* TASK ITEM
Repeat the entries exactly as they appear.

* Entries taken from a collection
■ ■ ■ ■ ■ ■ ■
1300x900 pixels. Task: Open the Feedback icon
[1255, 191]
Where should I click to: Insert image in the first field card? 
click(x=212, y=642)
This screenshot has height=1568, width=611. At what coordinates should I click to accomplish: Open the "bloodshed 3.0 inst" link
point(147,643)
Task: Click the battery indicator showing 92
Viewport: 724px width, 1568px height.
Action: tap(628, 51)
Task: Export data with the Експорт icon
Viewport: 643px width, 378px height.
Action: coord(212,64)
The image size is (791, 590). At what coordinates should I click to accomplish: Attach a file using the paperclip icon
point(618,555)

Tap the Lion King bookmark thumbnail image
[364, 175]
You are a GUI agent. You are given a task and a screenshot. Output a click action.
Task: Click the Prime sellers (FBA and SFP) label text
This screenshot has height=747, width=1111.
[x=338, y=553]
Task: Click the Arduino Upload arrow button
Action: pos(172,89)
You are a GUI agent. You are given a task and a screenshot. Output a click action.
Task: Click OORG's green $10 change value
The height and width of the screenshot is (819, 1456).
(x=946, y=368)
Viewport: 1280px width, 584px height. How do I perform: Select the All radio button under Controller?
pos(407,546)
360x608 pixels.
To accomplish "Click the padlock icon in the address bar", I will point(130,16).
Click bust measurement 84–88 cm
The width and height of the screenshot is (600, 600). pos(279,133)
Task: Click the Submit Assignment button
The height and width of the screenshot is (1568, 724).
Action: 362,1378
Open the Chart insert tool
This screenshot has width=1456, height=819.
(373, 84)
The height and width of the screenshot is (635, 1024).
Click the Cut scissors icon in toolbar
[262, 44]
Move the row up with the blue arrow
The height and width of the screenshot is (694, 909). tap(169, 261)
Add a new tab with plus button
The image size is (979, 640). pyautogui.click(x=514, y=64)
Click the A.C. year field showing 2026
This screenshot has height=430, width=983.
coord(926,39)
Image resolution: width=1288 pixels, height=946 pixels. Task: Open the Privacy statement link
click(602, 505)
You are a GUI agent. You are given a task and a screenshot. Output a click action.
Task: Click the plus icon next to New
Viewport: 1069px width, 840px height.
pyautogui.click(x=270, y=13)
■ ■ ■ ■ ■ ■ ■
* THE COMPLETED TASK
1300x900 pixels. Task: Open the Feedback icon
[1255, 191]
Where should I click to: Insert image in the first field card? 
click(x=212, y=642)
This screenshot has height=1568, width=611. At what coordinates should I click to accomplish: Open the "bloodshed 3.0 inst" link
point(147,643)
Task: Click the battery indicator showing 92
Viewport: 724px width, 1568px height.
Action: tap(628, 51)
Task: Export data with the Експорт icon
Viewport: 643px width, 378px height.
Action: coord(212,64)
The image size is (791, 590). At what coordinates should I click to accomplish: Attach a file using the paperclip icon
point(618,555)

Tap the Lion King bookmark thumbnail image
[364, 175]
You are a GUI agent. You are given a task and a screenshot. Output a click action.
Task: Click the Prime sellers (FBA and SFP) label text
This screenshot has height=747, width=1111.
[x=338, y=553]
Task: Click the Arduino Upload arrow button
Action: pos(172,89)
You are a GUI agent. You are given a task and a screenshot. Output a click action.
Task: Click OORG's green $10 change value
The height and width of the screenshot is (819, 1456).
(x=946, y=368)
Viewport: 1280px width, 584px height. How do I perform: Select the All radio button under Controller?
pos(407,546)
360x608 pixels.
To accomplish "Click the padlock icon in the address bar", I will point(130,16).
Click bust measurement 84–88 cm
The width and height of the screenshot is (600, 600). pos(279,133)
Task: Click the Submit Assignment button
The height and width of the screenshot is (1568, 724).
Action: 362,1378
Open the Chart insert tool
This screenshot has width=1456, height=819.
(373, 84)
The height and width of the screenshot is (635, 1024).
Click the Cut scissors icon in toolbar
[262, 44]
Move the row up with the blue arrow
The height and width of the screenshot is (694, 909). tap(169, 261)
Add a new tab with plus button
The image size is (979, 640). pyautogui.click(x=514, y=64)
Click the A.C. year field showing 2026
This screenshot has height=430, width=983.
coord(926,39)
Image resolution: width=1288 pixels, height=946 pixels. Task: Open the Privacy statement link
click(602, 505)
You are a GUI agent. You are given a task and a screenshot. Output a click action.
Task: Click the plus icon next to New
Viewport: 1069px width, 840px height.
pyautogui.click(x=270, y=13)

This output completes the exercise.